– Ах удобно, вот оно что! Какой ты у нас заботливый!

Петров промолчал и пожал плечами, что могло означать – да, я вот такой, какой есть!

Васечкин, раздумывая, скептически разглядывал Петрова с головы до ног. Петрову от этого взгляда стало как-то тоскливо, и он уже собрался выяснить, чего ради Васечкин так на него уставился, как тот сам прервал затянувшуюся паузу.

– Всадник, значит… – насмешливо протянул Васечкин. – Понятненько. Это ты у нас, значит, всадник, так что ли?

– Да нет, это просто… – забормотал Петров.

– Опять «просто», – прервал его Васечкин. – Смотрю, у тебя всё так просто, прямо проще некуда! Да, не ожидал от тебя, Петров! Всё теперь про тебя ясно! Если друг оказался вдруг!..

– Да чего я сделал-то? Она сама!.. Подумаешь!..

– Подумаешь, да не скажешь! – горько усмехнулся Васечкин. – Чего сделал? А то ты не знаешь! Эх ты, за какой-то поцелуй друга продал!

На этих словах Васечкин гордо повернулся и пошёл прочь.

– Чего я продал-то? – суетливо заспешил за ним Петров. – Никого я не продавал! Ты чего, Васечкин?

Но Васечкин даже головы не повернул.

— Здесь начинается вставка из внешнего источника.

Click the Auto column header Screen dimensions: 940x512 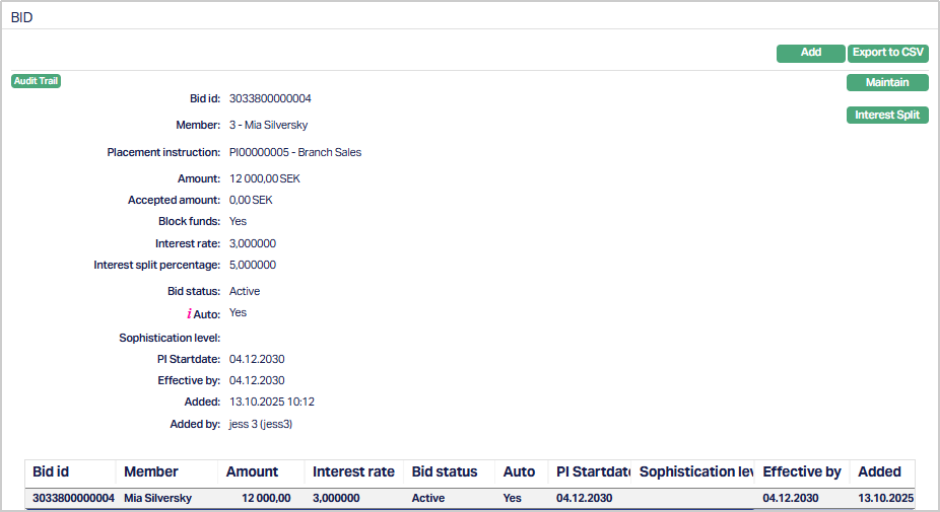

Он был глубоко уязвлён. Будто Петров не знал, что он, Васечкин, давно и упорно добивается взаимности Старцевой. Что в последнее время лёд вроде бы тронулся, и Маша стала смотреть на него куда благосклонней, чем раньше. И вот теперь он коварно опередил его, влез прямо перед его носом с этим проклятым букетом и каким-то брелком со всадником! А Маша, Маша-то хороша! Чего стоят её внимательные взгляды, разговоры о жизни, нежные улыбки?! Теперь понятно, что ничего не стоят! А о поцелуе Маши Старцевой Васечкин не смел даже мечтать. Это было за пределами его воображения. И вот пожалуйста, нате вам! Вот так вот, за какие-то паршивые цветочки и копеечный брелок с всадником раздавать поцелуи! Где это видано! И как, скажите, после такого предательства можно жить на свете?!..

Вопрос этот остался без ответа, поскольку, собственно, никому специально и не предназначался.



– О, женщины, ничтожество вам имя![2] – мысленно произнёс Васечкин, входя в класс.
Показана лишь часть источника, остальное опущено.